Re: Re: where's the Scenario?

From: Jane Williams <janewilliams20_at_...>
Date: Sun, 7 Oct 2007 11:36:42 +0100 (BST)

 

> I think it's possible to convert some stories into
> scenarios. I've got one, which Jane's seen, but I'm
> not really happy I'm doing it right. It needs
> someone
> with experience of writing scenarios to review it.

Yes, I was very unsure about that, too. I'm not the person to review scenarios, since I tend not to use them without heavy modification.  

> Certainly stories which are about the actions of
> specific
> heros are rarely suitable for conversion.

Would you believe I've had more than one person asking about using "Captured" as a scenario? Of all the impossible stories to use... you get just one diceroll going a different way from how I wrote it, almost anywhere in it, and you either get no crisis to solve, or Kallyr dead five minutes into the plot.

I can see how little bits of it might be useable, but there is no way that the main plot could work as a scenario. Unless of course more experienced scenario-writers would like to tell me how? There is no such thing as "impossible", there is only "10W10 resistance"... go on, someone beat it!

> The most useful scenarios are the ones like Cattle
> Raiding
> in BA. A clear objective suitable for most PCs with
> limited ways of achieving it.

(nods) That one's good. Nice and generic, you can set it in just about any clan, clear objective, and gives a great description of typical clan life. The only problem I can see is that some PCs won't have any natural place in it. "Sheepless nights", too - again, you can see what needs doing, and there's investigation as well as action. Trotsky's just run us through a modified version of that (it was a different person Who Dunnit).

> More complex ones, especially if they involve a
> major story
> arc, become problematical because the group is
> unlikely to
> have the right abilities and the results can throw
> the story right off course.

Whe I adapt scenarios for my group, one of the first things I do is look at what abilities are required to solve it - or rather, to be able to progress - and then make sure I have an NPC to hand with those abilities. Then if the PCs don't have them, or the PC who does is away, or if they simply fail horribly, there's another route through. Of course, I give the NPC a bit more than just "required ability 10W", I'll hand them a relationship and another more obvious ability as a disguise, but that's the plan.

Links with major story arc are a separate problem anyway. Are you and your group happy with the idea that by the end of the scenario, the major story arc may have veered away from "future history"? If not, and a lot of people aren't, then you end up with the PCs having no effect on the events that are taking up most of their attention. And they're meant to be the Heros, not spectators, so this is all wrong. What I'm trying to aim at in Swords is that major events, where they interact with them, occur as planned, but *because* of the PCs' actions. Or, if that fails, *despite* their actions, with NPCs stepping in, and making it quite clear what they think about having to do so. I don't like the second approach, but it's what the players wanted. So far, I haven't had to use it.

Actually writing a general-use scenario to allow for this sort of thing sounds like very hard work.

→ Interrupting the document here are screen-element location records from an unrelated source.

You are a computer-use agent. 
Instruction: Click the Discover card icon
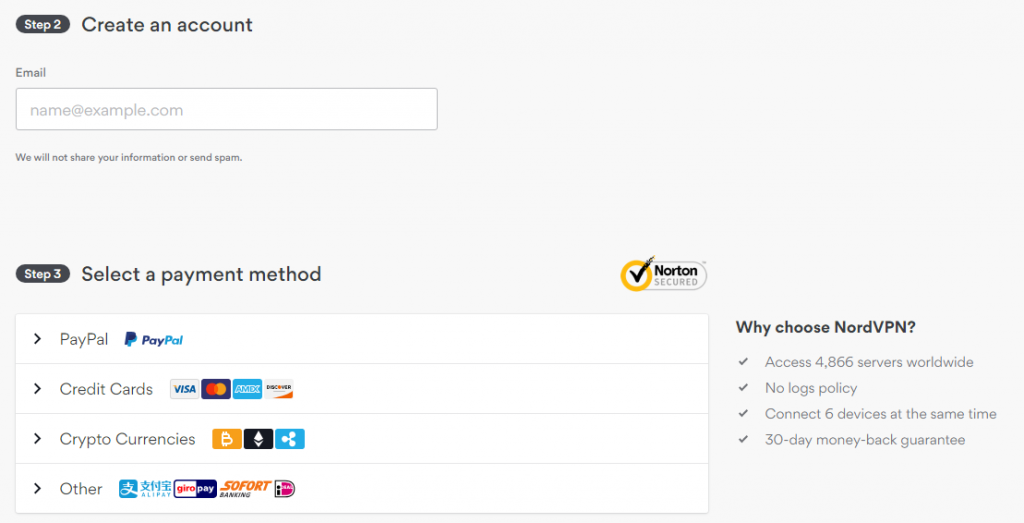[x=279, y=389]
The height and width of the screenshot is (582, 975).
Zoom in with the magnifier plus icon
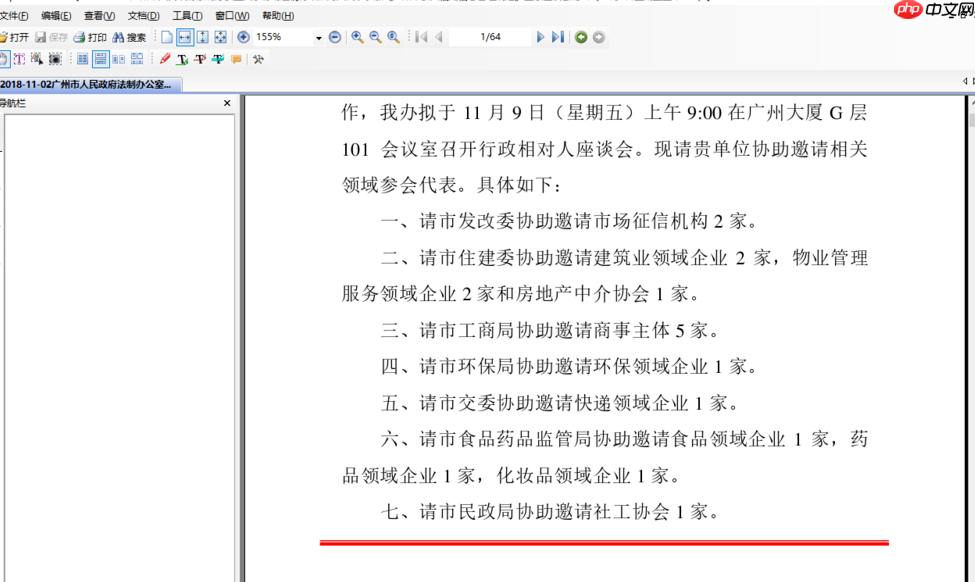tap(356, 36)
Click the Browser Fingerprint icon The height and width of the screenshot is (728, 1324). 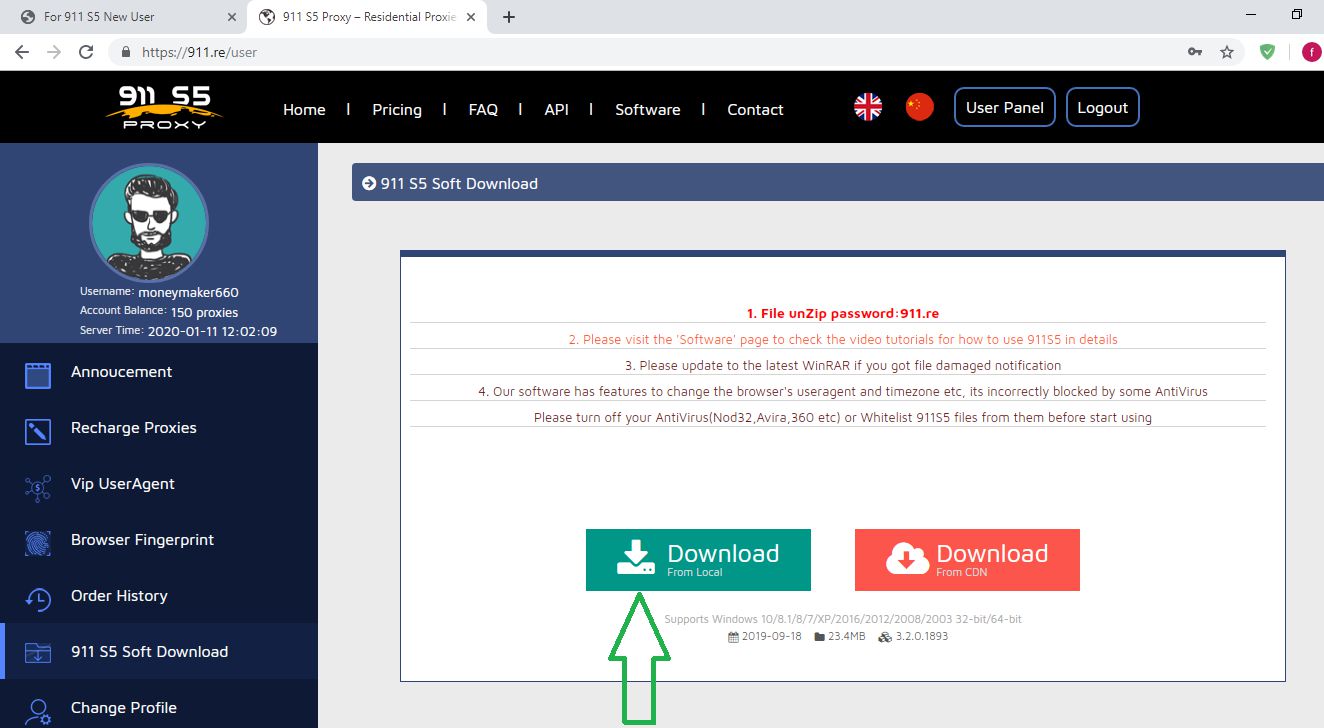(38, 542)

Possible, but hard work. About all you could do that I can see is write out what is planned to happen without the PCs, explaining which NPC does what, and then let the GM decide which NPCs can have PC substitutes. But you'd absolutely have to give the GM every bit of information about what's being done and why, and how different NPCs interrelate, and why this one plan has been chosen above other possibilities - once you have PC substitutes, another plan may make more sense. Still, you'd have to do all that working out anyway, to be sure the Grand Plan you were going to describe as background actually made sense. This just means you have to write it down in coherent English rather than back-of-an-envelope scribbles.

> So to me the ideal scenario book would be something
> like
> twenty plots each covering a page or two in a single
> setting
> together with a dozen NPCs who appear as allies or
> opponents in several of those plots.

Yes. An existing relationship map, with plenty of places the PCs can slot into, as distant relatives, professional colleagues, competition, hirelings, whatever it takes to get them interested, and plenty of existing conflict and points of view. A couple of scenarios that set out "typical" clashes - cattle raiding, standard petty crime and occupational hazards - plus some more that are more unusual.

You know, that sounds a lot like "Blood over Gold", doesn't it? And it also sounds a lot like the original "Pavis".

Pavis - it was where I first met Glorantha, twenty-odd years ago, and I'm still adventuring there right now, with a very different rule system and playing style. Now *that's* a scenario pack!